TAREFAS A REALIZAR
1. Liste todos os animais mencionados no texto sobre o vira-lata e a enchente, sem repetir o mesmo animal com nomes diferentes.
2. Dê seguimento ao texto sobre o vira-lata e a enchente, começando logo após a última frase apresentada.

TEXTO SELECIONADO

A reação ao vira-lata era nula, pois se esperava que ele um dia
seguisse o rumo para um dos dois lados e acabasse tal qual um cachorro como
muitos outros da lagoa ou um cadáver para a fome dos urubus. Por ele continuar
ali na cidade, uns poucos até o condenaram. Mas estando todos no rumo que a
vida toma, nos afazeres diários ou em direção de suas casas, chegando a algum
encontro importante não-se-sabe-porque, as condenações não passaram de uma ou
outra frase sem maior importância. Vira-lata é mais coisa do que ser vivo. De
modo que, ignorado, soube ignorar, mostrando sua língua salivante e um tanto
suja de terra ferruginosa
Quando o aguaréu não deu mais chances e todos os transeuntes
sumiram, a fim de se salvarem, tudo ficou ainda mais fácil para o cachorro. Ele
decidiu se plantar no meio da rua e aguardar o fim da torrente. Enrolou-se em
torno de si e ficou imóvel.
Choveu sete anos ao todo. Comecei a marcar no meu calendário quando
notei, que das paredes de casa começaram a aparecer pingos condensados. E os
dias se foram, lentos, mas convictos.
Ao final das chuvas, pouco tempo ficou para tristes pensamentos.
Pouco tempo para o luxo de pensar em si. Todos averiguavam os danos causados.
As casas abandonadas tinham antigamente armários, janelas, persianas, agora
tinham peixes mortos, cadáveres de marrecos e garças. Onde antes um tapete
simples, agora lama e terra.
E poucos viram o cachorro levantar a cabeça, olhar para trás, como a
espreguiçar-se. Depois, à direita e à
esquerda, observou. Havia valetas em ambos os lados da rua, por onde o rio de
água turva correu carcomendo o pavimento, e desta forma protegendo o cachorro
da enchente. Ali, no meio da cidade e no centro da rua, ele ficara intacto. À
margem de tudo, pois ninguém mais o notava, tomados pelos cuidados com seus
pertences deixados nas casas ou o que a chuva abandonou para contar história.

MATERIAL EXTRAÍDO
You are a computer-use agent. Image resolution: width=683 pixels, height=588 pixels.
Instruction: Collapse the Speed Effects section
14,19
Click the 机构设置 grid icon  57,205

--

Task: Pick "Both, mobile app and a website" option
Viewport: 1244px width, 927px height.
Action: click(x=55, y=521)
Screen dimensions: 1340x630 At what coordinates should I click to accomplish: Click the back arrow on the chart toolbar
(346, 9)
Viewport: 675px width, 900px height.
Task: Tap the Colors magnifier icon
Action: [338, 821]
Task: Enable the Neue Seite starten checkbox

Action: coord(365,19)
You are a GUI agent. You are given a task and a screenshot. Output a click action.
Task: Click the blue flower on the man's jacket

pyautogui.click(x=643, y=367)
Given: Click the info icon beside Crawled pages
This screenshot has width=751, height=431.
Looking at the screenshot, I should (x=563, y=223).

==

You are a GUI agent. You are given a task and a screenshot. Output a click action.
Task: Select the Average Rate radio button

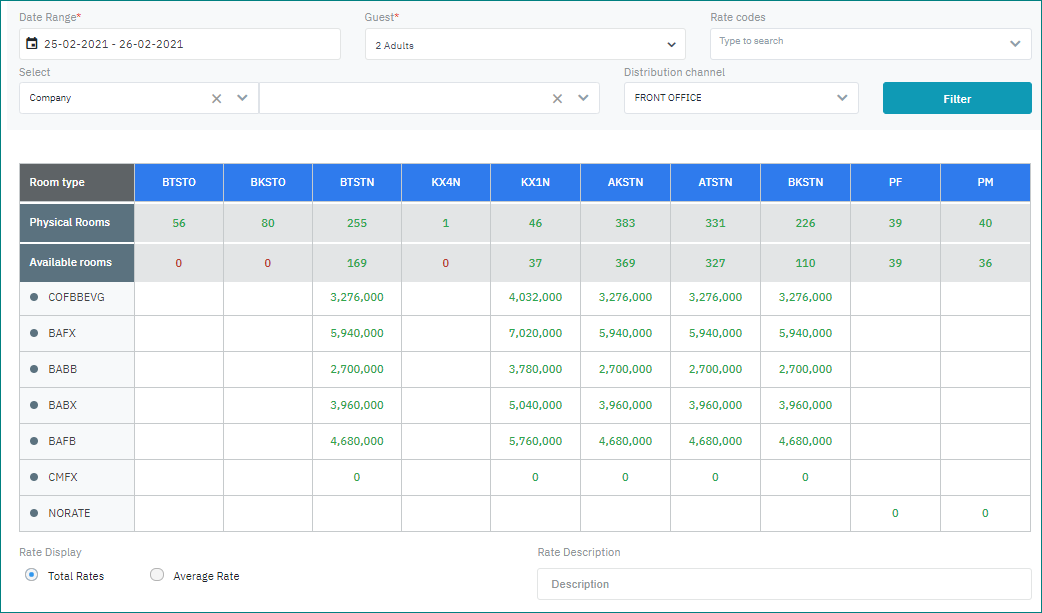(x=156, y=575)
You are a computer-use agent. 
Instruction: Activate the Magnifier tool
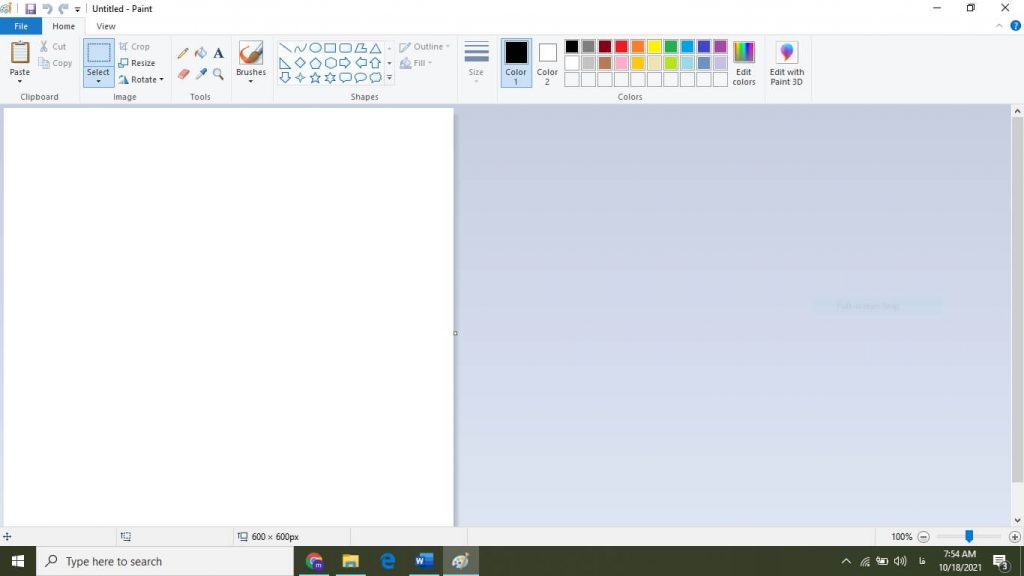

TAREFAS RESOLVIDAS
1. Cachorro (vira-lata), urubus, peixes, marrecos e garças.

2.
Foi a família Piero, do circo que pegara fogo no verão antes das
chuvas, que primeiro se atentou ao fato dos pelos do cachorro terem caído
durante o chuvaréu. As crianças, cheias da tragédia dos adultos, prontamente
começaram a passar suas mãos na pele canina, brincando com ele. Ele não apenas
estava sem pelos, mas também com outro tipo de pele. Eram escamas.
Atrás das crianças, alguns adultos viram o cachorro. Para a surpresa
de todos, quando ele se levantou e se espreguiçou, mostraram-se barbatanas
entre os membros e o dorso; e ao receber um prato com água, para beber, ele fez
movimentos de boca como um peixe e pulou para dentro.
Quando as forças do exército vieram com mantimentos e foram
consertar provisoriamente os pavimentos da estrada, ficaram sabendo da
novidade. Acabaram achando-o em uma apresentação de circo: "o peixe que
sabe uivar". Ficou claro que o peixe era um fenômeno biológico. Esse peixe
seria prato cheio, pensavam os cientistas, e todos já se perguntavam quando
iriam capturá-lo, para fazerem experimentos, gravarem o DNA e todas essas
coisas.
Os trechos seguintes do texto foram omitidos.